Walkie Talkies on Your Unit? - page 2

...or some other staff-to-staff communication device? My sis recently started working an ED that uses shoulder-mounted walkie-talkies (a la cops). I have to say, I'm so jealous! I spend so... Read More

  1. by   jenrninmi
    I miss the phones we used in med/surg. Our phones could answer call lights (for your patients), it's easy to get help in a room if you need it instead of leaving the room to get help, I liked it a lot. Where I'm at now, we just use pagers. Sure, we know when our patients use their call light because it goes to our pagers, but I have no idea what they want until I go in their rooms. What good does that do?
  2. by   AngelfireRN
    :angryfireWe used them (walkies and telephones) in 2 hospitals I worked at ( I was agency). I absolutely hated them! To me, there is nothing that says more to a patient "You don't matter." that answering the phone while trying to take care of them. Then, it never failed, every time I'd tell the dinklepuss secretary that i was tied up, the next time the call light went off, right back she would call. If you turned the phones off so you could get some peace, they'd either hunt you down or have a new phone waiting for you at the desk when you came out of the room, because "yours isn't working".
    With the walkies, if you left yours on your med cart, you'd come back to find a sticky on it, "put in pocket".
    Absolutely pointless.
  3. by   NursingAgainstdaOdds
    Yeah ... well, I share the genuine hatred of the cordless phones. We use them now, and it's not very helpful for reasons I mentioned and others as well. I still think walkies are a good idea.
  4. by   NursingAgainstdaOdds
    Also, I'm really not concerned with "looking like I work at McDonald's". I want a better way to communicate with my co-workers and find people when I need them. As it stands now, I can barely find our aides, and usually people working on the same unit don't even know when someone else is in a difficult or unsafe situation.
  5. by   JBudd
    Our new ER so spread out that charge has to carry a phone. If I'm at one end, and the radio goes off, they have be able to call me so I can assign the appropriate room. Its too heavy, and I just don't answer it if I'm in with a patient, I can look at the caller ID and know who to call back.
  6. by   mshultz
    When I saw this thread title, I thought it was r/t patients who were ambulatory and communicative
  7. by   ASSEDO
    I feel the same way about a beeper. I hate them! The only thing they are good for is to have someone beep you during a meeting, so you can make your excuse and leave. However, a nursing instructor may need a headset if she has students located all over the hospital.
  8. by   healinghearts84
    we have cordless phones assigned to us each day. its very convenient for patient care because we can just hook them on our pockets and go. however, it gets quite annoying because at any one time doctors could be returning pages, lab could be calling about a critical value, diagnostic techs, pt. families etc. especially since you have to excuse yourself because of hippa. i usually don't use my phone that much since i work the night shift, but sometimes when the mornings start picking up, i want to chuck it at the wall.
  9. by   HM2VikingRN
    I saw nurses and aides using the Vocera system. It looked like a fairly user friendly system.

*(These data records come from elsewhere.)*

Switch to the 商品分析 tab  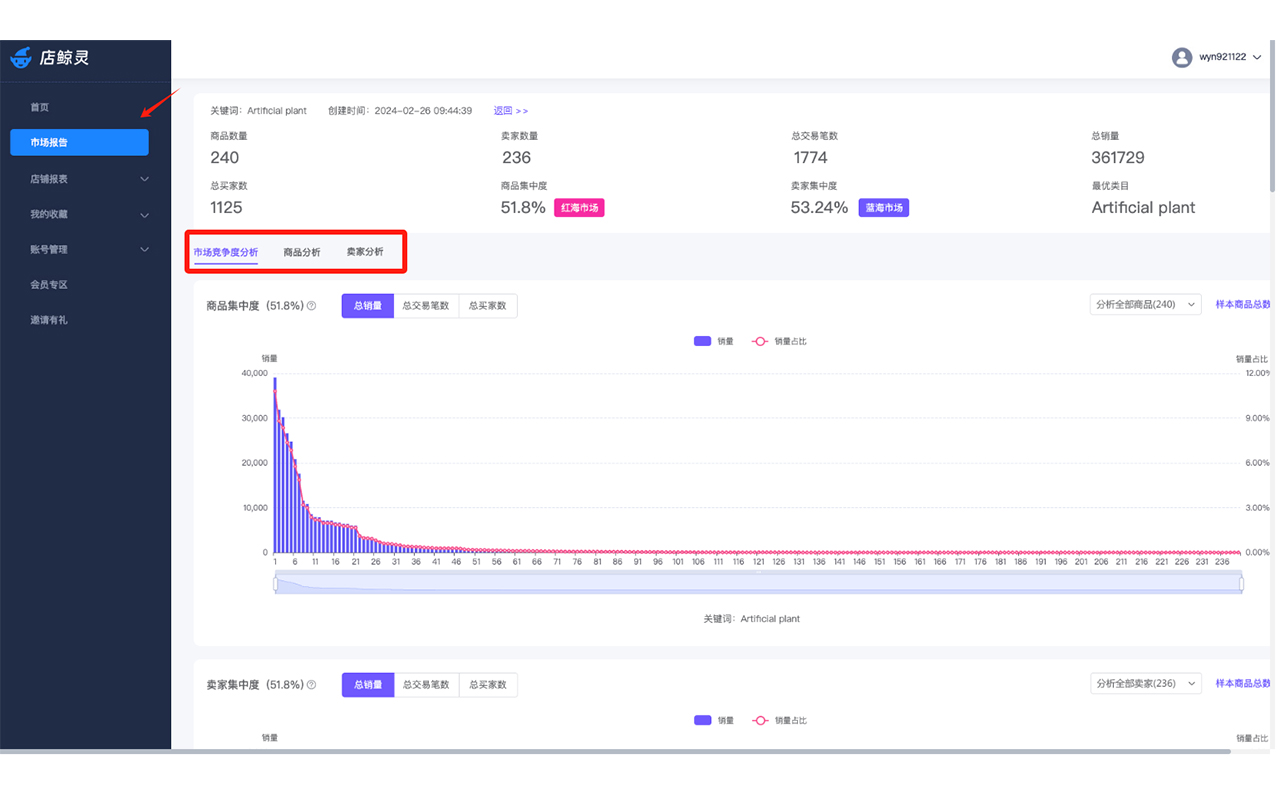302,252
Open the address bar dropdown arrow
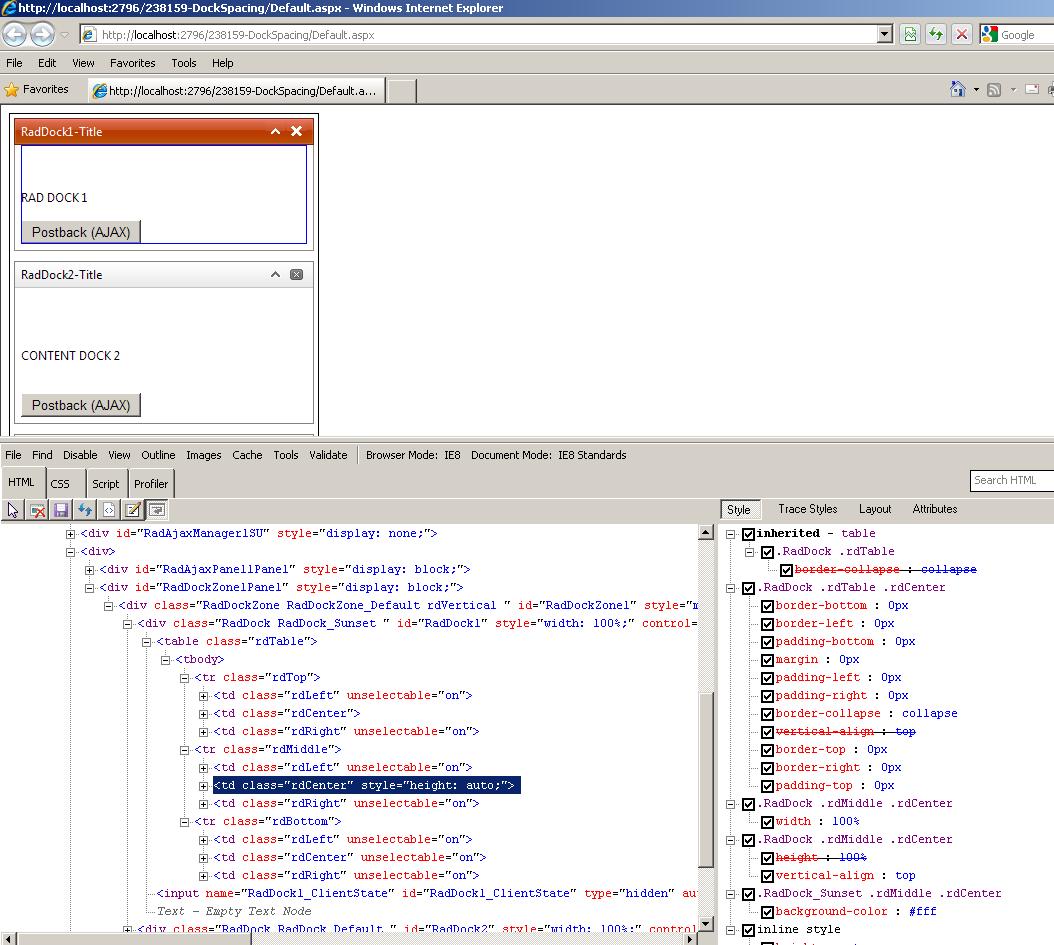Viewport: 1054px width, 945px height. [x=884, y=35]
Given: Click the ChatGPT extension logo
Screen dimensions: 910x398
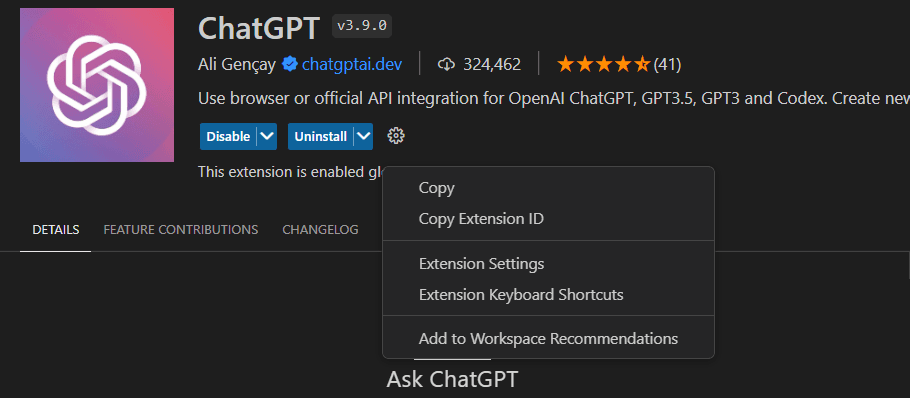Looking at the screenshot, I should (97, 85).
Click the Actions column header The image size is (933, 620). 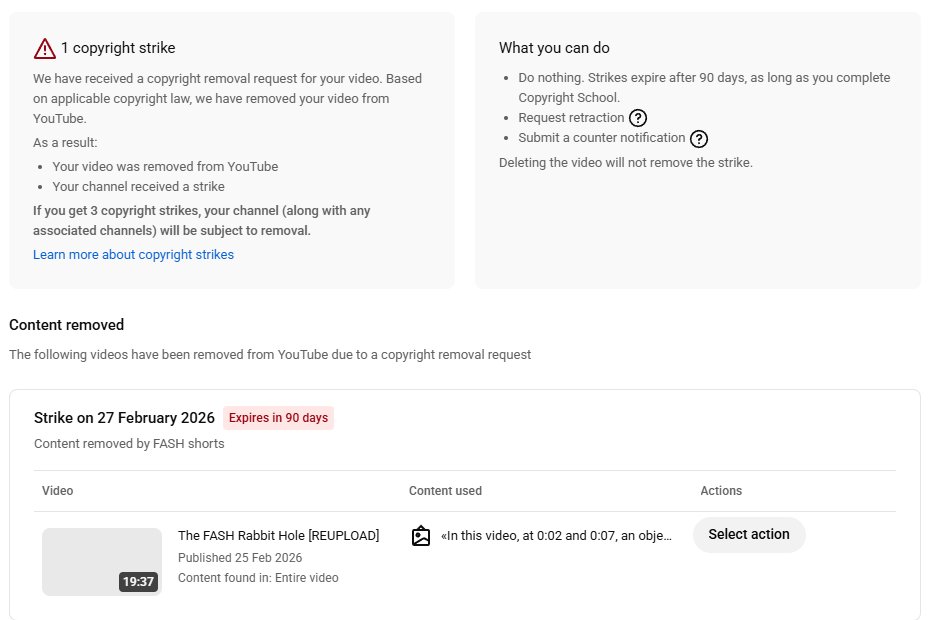[x=720, y=491]
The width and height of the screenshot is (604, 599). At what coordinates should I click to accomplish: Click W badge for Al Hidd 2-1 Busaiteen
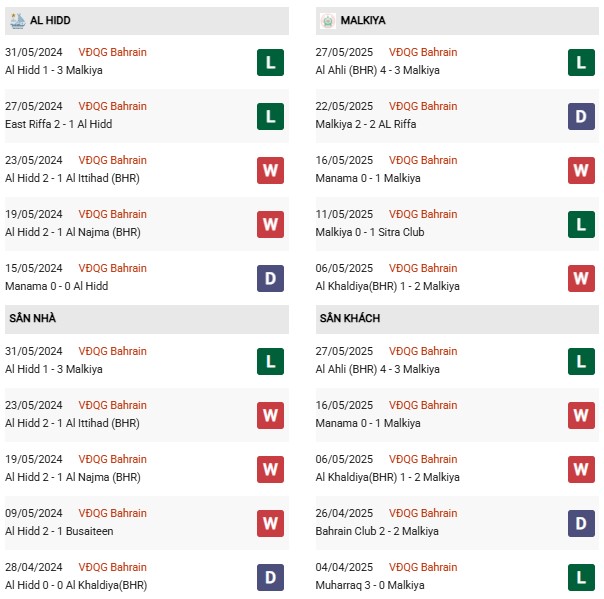coord(270,523)
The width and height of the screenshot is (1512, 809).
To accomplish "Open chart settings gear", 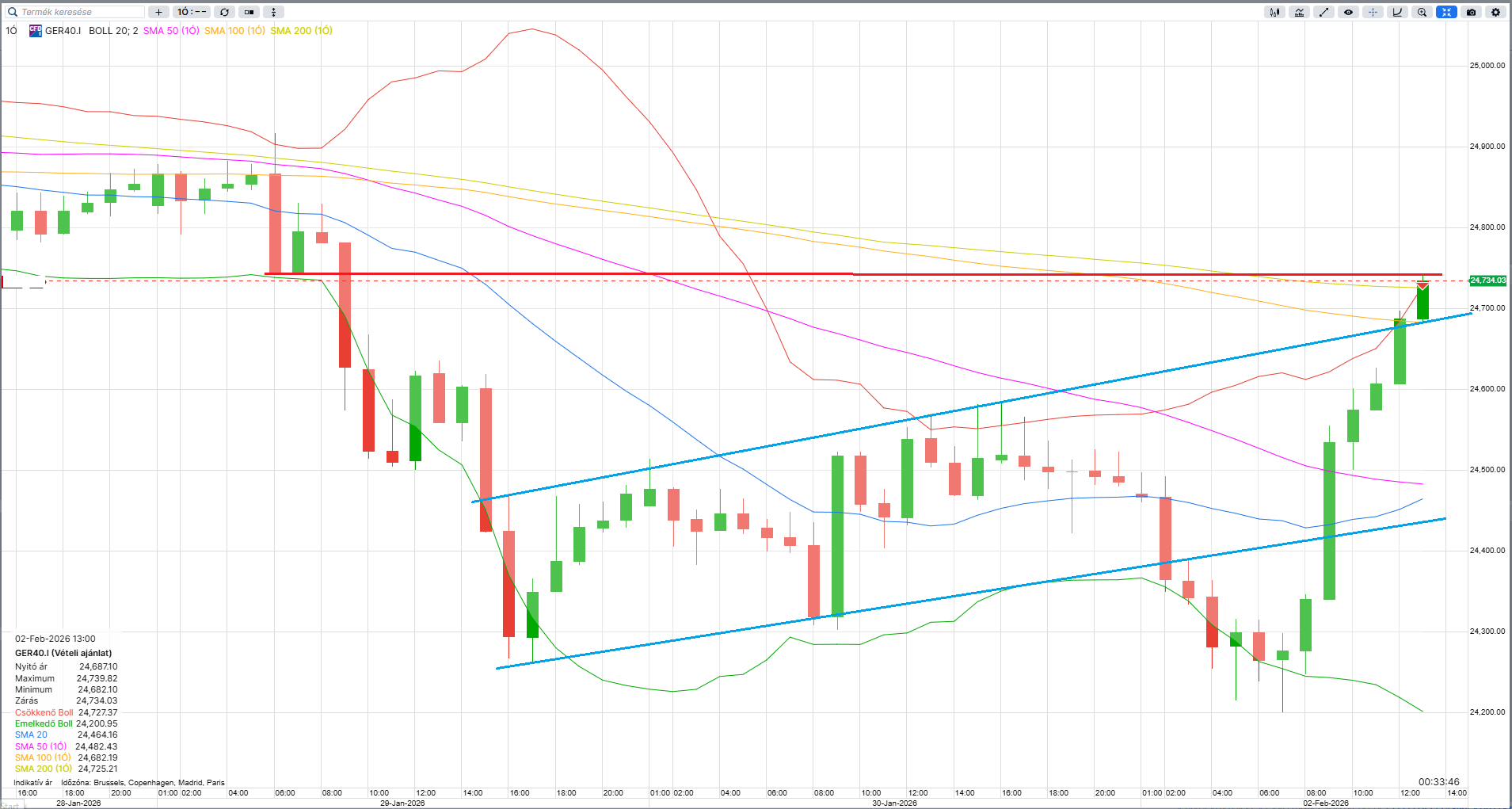I will pos(1495,12).
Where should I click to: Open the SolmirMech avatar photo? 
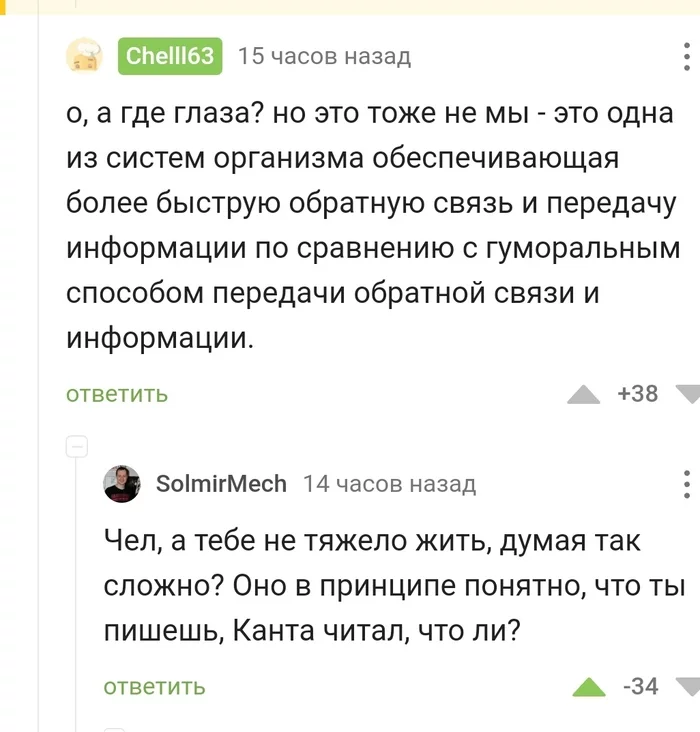(121, 484)
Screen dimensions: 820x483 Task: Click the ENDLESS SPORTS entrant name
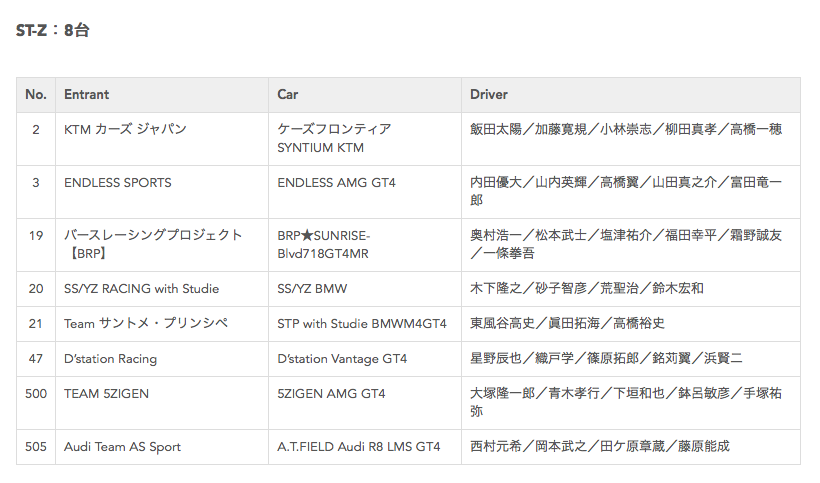pos(118,183)
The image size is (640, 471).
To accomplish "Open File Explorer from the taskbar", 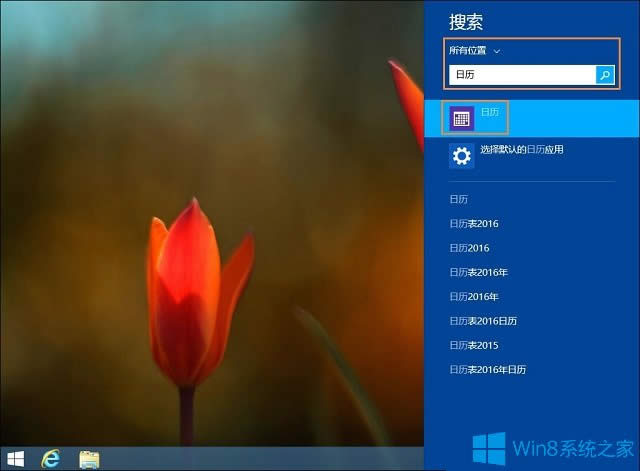I will pyautogui.click(x=89, y=459).
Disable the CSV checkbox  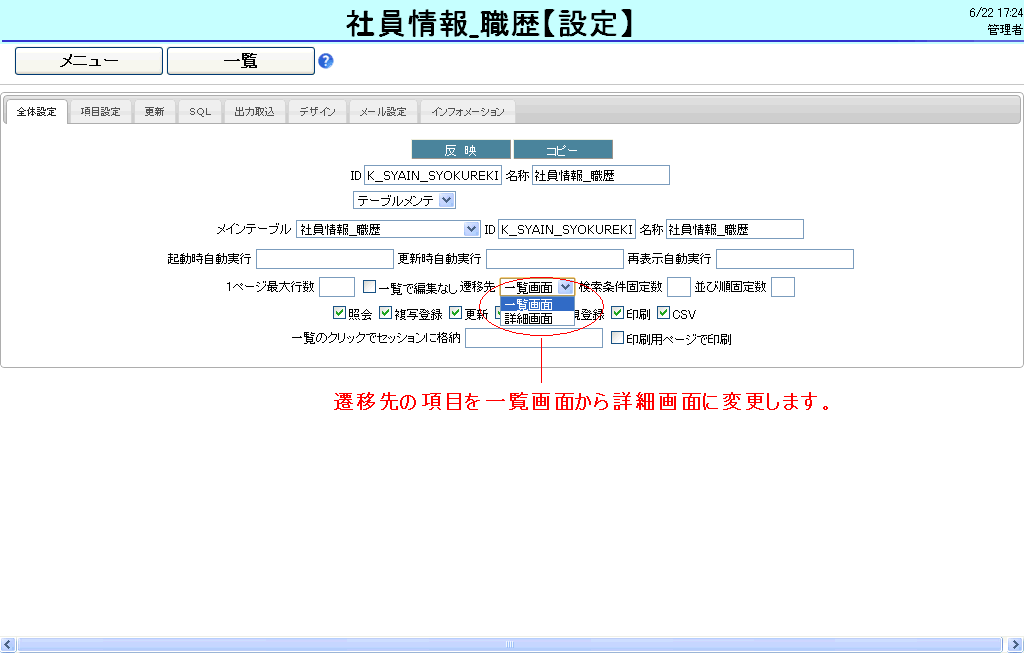click(x=663, y=314)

    I work in a forensic facility where we wear "cop" radios for ICS reasons. They do work well but I think that they are very heavy. We don't have earpieces so we clip the mic next to our ears.
  10. by   jenrninmi
    Quote from HM2Viking
    I saw nurses and aides using the Vocera system. It looked like a fairly user friendly system.

    I work in a forensic facility where we wear "cop" radios for ICS reasons. They do work well but I think that they are very heavy. We don't have earpieces so we clip the mic next to our ears.
    Our hospital will be getting Vocera within the next couple of months.
  11. by   teeituptom
    Quote from TooterIA
    Hope I never have to work with you. What do you do if these people come up to you IRL? Walk away? Wow.
    Jessica
    Nah, because of my age I just blame it on my old vision, and my hearing loss, both highly selective. Perfected this technique on my 7 kids. If they mentioned money or car or anything else, I never heard it.
  12. by   CrispyRN
    We have "Vocera" where I work, a kinda walkie talkie. Pros: find someone easily, communicate with difference departments with ease. Cons: voice recognition, finds you during lunch and bath room breaks! Enough said! Ours does not have an earpiece, but needs one for Hippa!
  13. by   casi
    Our hospital uses the Vocera too. We don't use it at night on our unit, but from what I've seen of it it seems rather effecitve, well except when you call respiratory therapy and get an RT at a sister hospital 10miles away... The one thing that I like is you don't have to answer it if you are in the middle of something and the person calling you can leave a message.